TASK REQUIREMENTS>
Copy the items below as a numbered list, leaving out any blank lines.

DATA>

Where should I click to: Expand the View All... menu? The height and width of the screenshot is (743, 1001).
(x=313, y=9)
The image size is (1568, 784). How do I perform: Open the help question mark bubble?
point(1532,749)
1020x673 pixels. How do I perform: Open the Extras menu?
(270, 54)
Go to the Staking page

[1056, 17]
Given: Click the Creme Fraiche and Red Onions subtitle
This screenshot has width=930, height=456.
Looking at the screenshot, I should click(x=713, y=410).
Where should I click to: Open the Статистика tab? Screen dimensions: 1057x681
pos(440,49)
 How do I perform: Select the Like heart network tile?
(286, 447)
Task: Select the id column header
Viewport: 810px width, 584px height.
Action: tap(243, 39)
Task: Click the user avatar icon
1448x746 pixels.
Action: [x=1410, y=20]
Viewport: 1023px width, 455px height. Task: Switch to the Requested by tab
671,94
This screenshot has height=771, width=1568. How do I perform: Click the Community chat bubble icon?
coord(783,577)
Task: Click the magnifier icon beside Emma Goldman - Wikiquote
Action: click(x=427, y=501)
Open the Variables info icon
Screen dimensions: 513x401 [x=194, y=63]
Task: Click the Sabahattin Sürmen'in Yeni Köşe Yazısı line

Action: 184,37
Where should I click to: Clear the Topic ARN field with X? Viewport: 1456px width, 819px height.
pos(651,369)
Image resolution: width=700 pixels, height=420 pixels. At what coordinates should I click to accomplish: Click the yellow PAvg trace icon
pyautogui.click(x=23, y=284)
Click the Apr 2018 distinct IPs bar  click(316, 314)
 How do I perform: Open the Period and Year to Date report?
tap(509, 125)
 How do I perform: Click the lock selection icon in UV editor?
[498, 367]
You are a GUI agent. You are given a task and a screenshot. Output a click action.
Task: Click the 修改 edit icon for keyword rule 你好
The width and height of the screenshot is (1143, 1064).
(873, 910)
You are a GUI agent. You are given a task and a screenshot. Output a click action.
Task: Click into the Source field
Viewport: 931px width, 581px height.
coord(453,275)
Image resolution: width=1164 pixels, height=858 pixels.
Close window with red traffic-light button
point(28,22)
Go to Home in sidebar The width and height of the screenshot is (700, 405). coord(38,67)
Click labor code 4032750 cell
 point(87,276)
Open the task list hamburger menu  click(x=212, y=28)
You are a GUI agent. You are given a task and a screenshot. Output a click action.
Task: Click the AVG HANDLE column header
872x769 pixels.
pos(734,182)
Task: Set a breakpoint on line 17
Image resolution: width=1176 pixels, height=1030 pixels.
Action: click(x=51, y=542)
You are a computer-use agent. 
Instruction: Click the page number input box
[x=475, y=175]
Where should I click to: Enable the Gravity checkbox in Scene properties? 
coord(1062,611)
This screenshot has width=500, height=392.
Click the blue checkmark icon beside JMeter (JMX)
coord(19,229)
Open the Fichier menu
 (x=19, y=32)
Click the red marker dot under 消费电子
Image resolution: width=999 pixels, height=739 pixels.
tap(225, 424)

EXERCISE ANSWER>
1. Where should I click to: Expand the View All... menu? The height and width of the screenshot is (743, 1001).
2. (x=313, y=9)
3. The image size is (1568, 784). How do I perform: Open the help question mark bubble?
4. point(1532,749)
5. 1020x673 pixels. How do I perform: Open the Extras menu?
6. (270, 54)
7. Go to the Staking page
8. [1056, 17]
9. Given: Click the Creme Fraiche and Red Onions subtitle
10. This screenshot has width=930, height=456.
11. Looking at the screenshot, I should click(x=713, y=410).
12. Where should I click to: Open the Статистика tab? Screen dimensions: 1057x681
13. pos(440,49)
14.  How do I perform: Select the Like heart network tile?
15. (286, 447)
16. Task: Select the id column header
17. Viewport: 810px width, 584px height.
18. Action: tap(243, 39)
19. Task: Click the user avatar icon
20. 1448x746 pixels.
21. Action: [x=1410, y=20]
22. Viewport: 1023px width, 455px height. Task: Switch to the Requested by tab
23. 671,94
24. This screenshot has height=771, width=1568. How do I perform: Click the Community chat bubble icon?
25. coord(783,577)
26. Task: Click the magnifier icon beside Emma Goldman - Wikiquote
27. Action: click(x=427, y=501)
28. Open the Variables info icon
29. Screen dimensions: 513x401 [x=194, y=63]
30. Task: Click the Sabahattin Sürmen'in Yeni Köşe Yazısı line
31. Action: 184,37
32. Where should I click to: Clear the Topic ARN field with X? Viewport: 1456px width, 819px height.
33. pos(651,369)
34. Image resolution: width=700 pixels, height=420 pixels. At what coordinates should I click to accomplish: Click the yellow PAvg trace icon
35. pyautogui.click(x=23, y=284)
36. Click the Apr 2018 distinct IPs bar  click(316, 314)
37.  How do I perform: Open the Period and Year to Date report?
38. tap(509, 125)
39.  How do I perform: Click the lock selection icon in UV editor?
40. [498, 367]
41. You are a GUI agent. You are given a task and a screenshot. Output a click action.
42. Task: Click the 修改 edit icon for keyword rule 你好
43. The width and height of the screenshot is (1143, 1064).
44. (873, 910)
45. You are a GUI agent. You are given a task and a screenshot. Output a click action.
46. Task: Click into the Source field
47. Viewport: 931px width, 581px height.
48. coord(453,275)
49. Image resolution: width=1164 pixels, height=858 pixels.
50. Close window with red traffic-light button
51. point(28,22)
52. Go to Home in sidebar The width and height of the screenshot is (700, 405). coord(38,67)
53. Click labor code 4032750 cell
54.  point(87,276)
55. Open the task list hamburger menu  click(x=212, y=28)
56. You are a GUI agent. You are given a task and a screenshot. Output a click action.
57. Task: Click the AVG HANDLE column header
58. 872x769 pixels.
59. pos(734,182)
60. Task: Set a breakpoint on line 17
61. Image resolution: width=1176 pixels, height=1030 pixels.
62. Action: click(x=51, y=542)
63. You are a computer-use agent. 
64. Instruction: Click the page number input box
65. [x=475, y=175]
66. Where should I click to: Enable the Gravity checkbox in Scene properties? 
67. coord(1062,611)
68. This screenshot has width=500, height=392.
69. Click the blue checkmark icon beside JMeter (JMX)
70. coord(19,229)
71. Open the Fichier menu
72.  (x=19, y=32)
73. Click the red marker dot under 消费电子
74. Image resolution: width=999 pixels, height=739 pixels.
75. tap(225, 424)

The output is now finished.